Restate word for word the lines from the one bearing "Click 推送到 xxtui button" through the end of the entries below, and leave every picture out.

[Saved entries]
+++++

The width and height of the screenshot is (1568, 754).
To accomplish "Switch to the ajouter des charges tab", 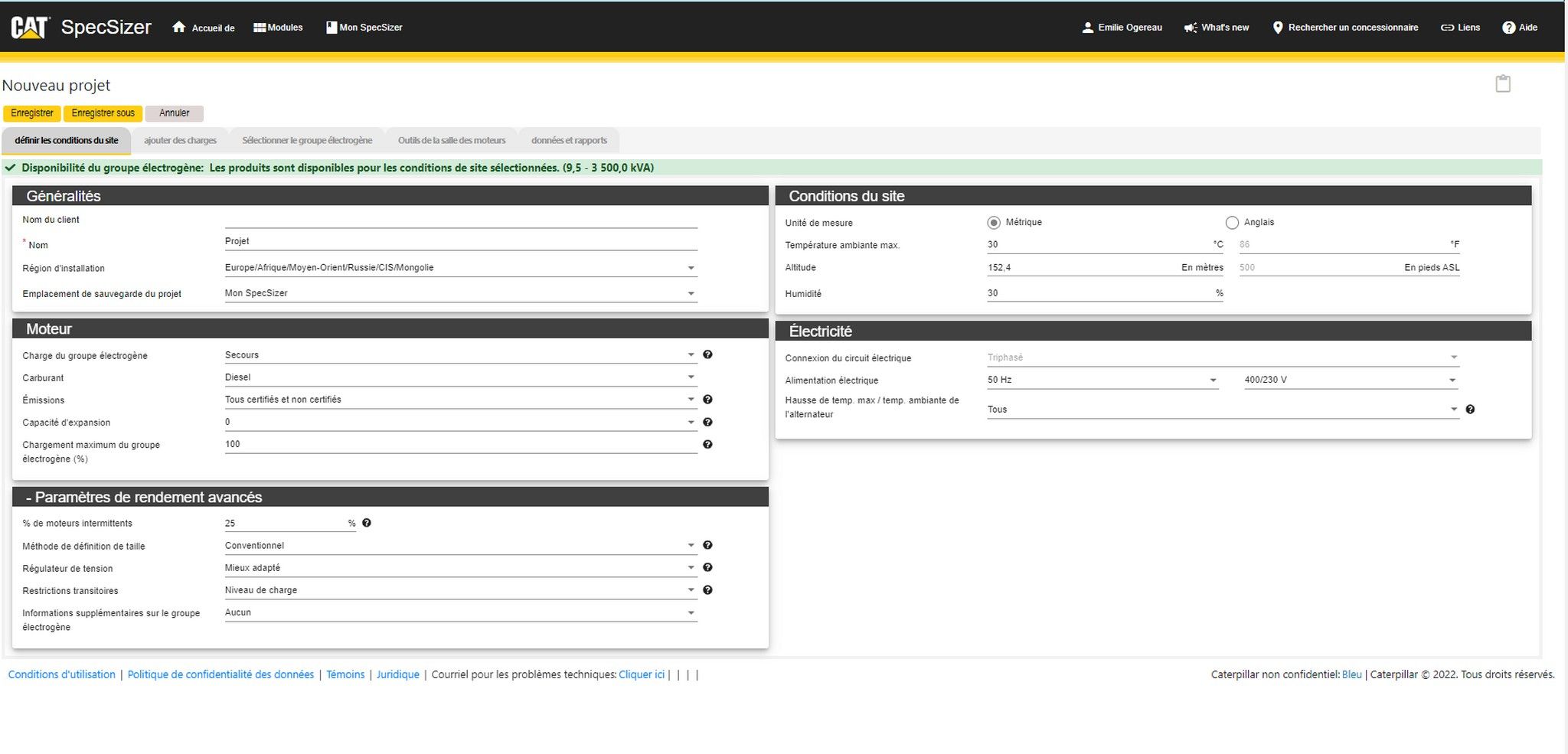I will point(180,141).
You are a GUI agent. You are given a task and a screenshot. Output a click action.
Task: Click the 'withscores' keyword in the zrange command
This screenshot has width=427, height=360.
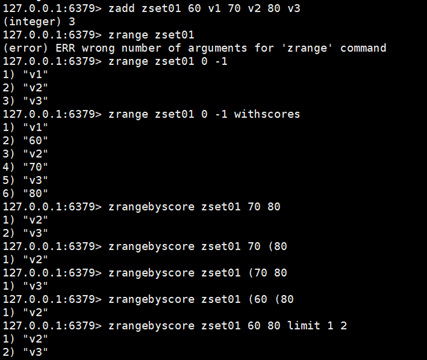pos(267,114)
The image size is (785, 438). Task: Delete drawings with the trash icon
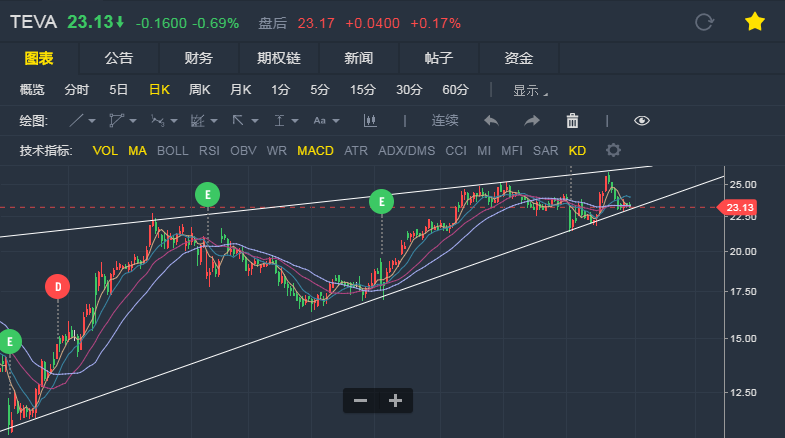point(572,121)
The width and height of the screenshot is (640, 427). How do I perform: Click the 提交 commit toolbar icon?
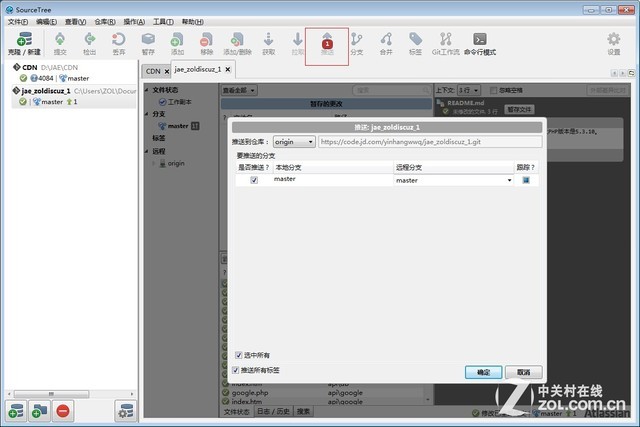pyautogui.click(x=60, y=40)

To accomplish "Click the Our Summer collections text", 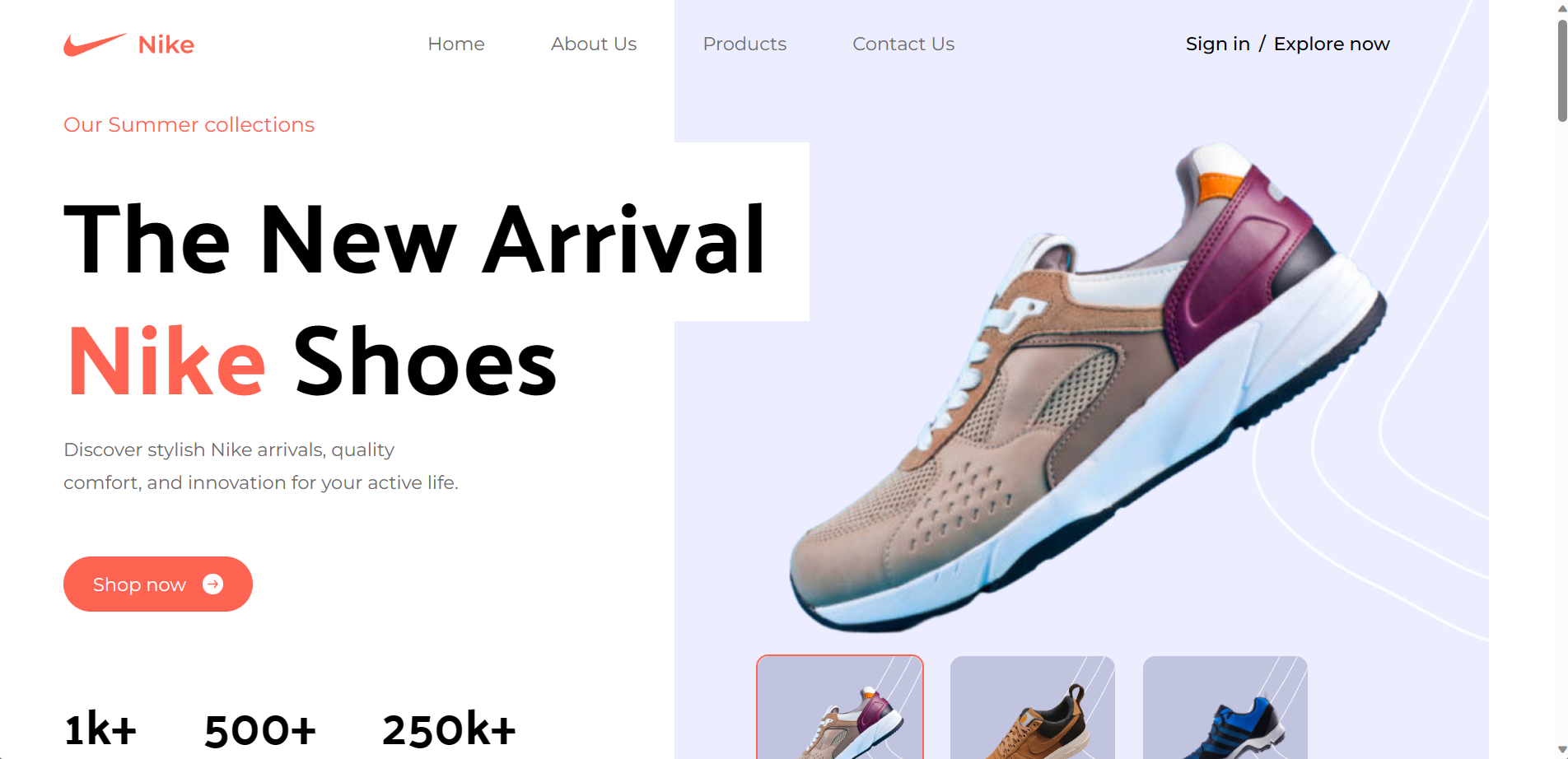I will 189,124.
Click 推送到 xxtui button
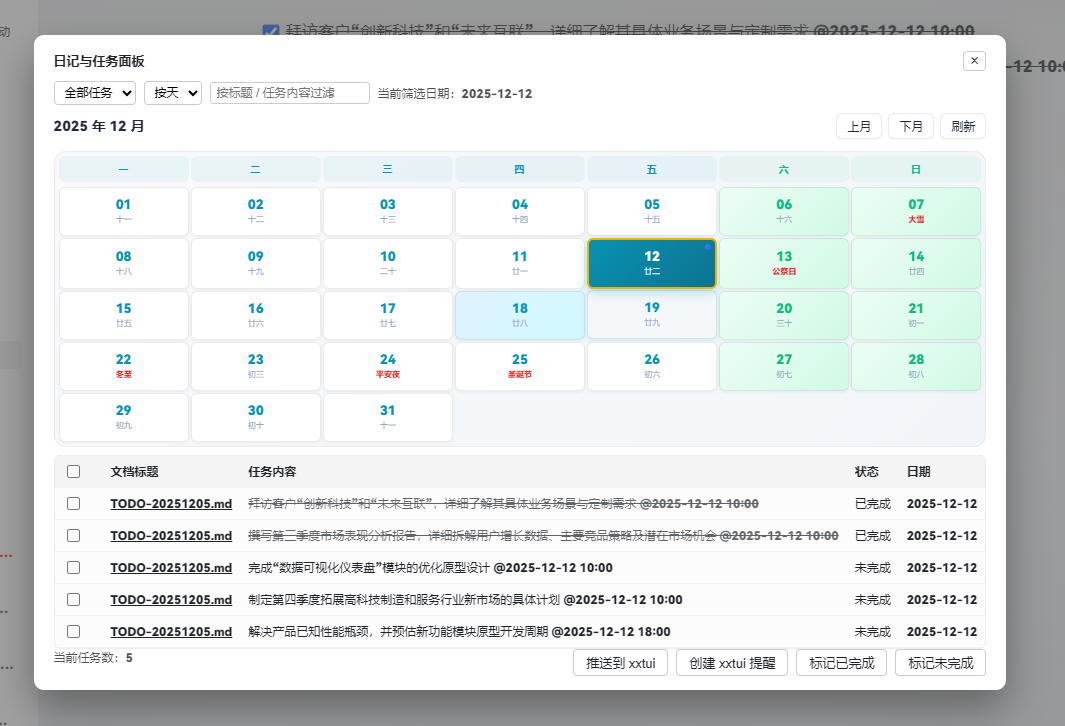 click(x=620, y=663)
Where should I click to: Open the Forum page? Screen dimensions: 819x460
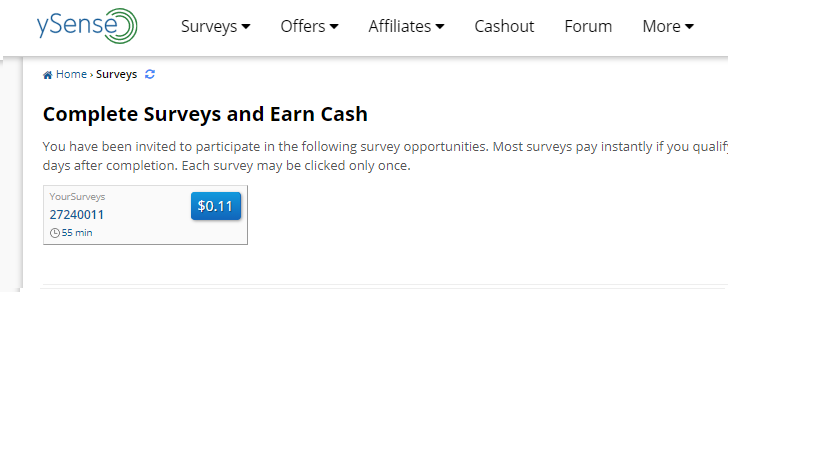pyautogui.click(x=588, y=26)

+++++

**Your response**:
Click 推送到 xxtui button
 click(x=620, y=663)
Where should I click to: Open the Forum page? Screen dimensions: 819x460
pyautogui.click(x=588, y=26)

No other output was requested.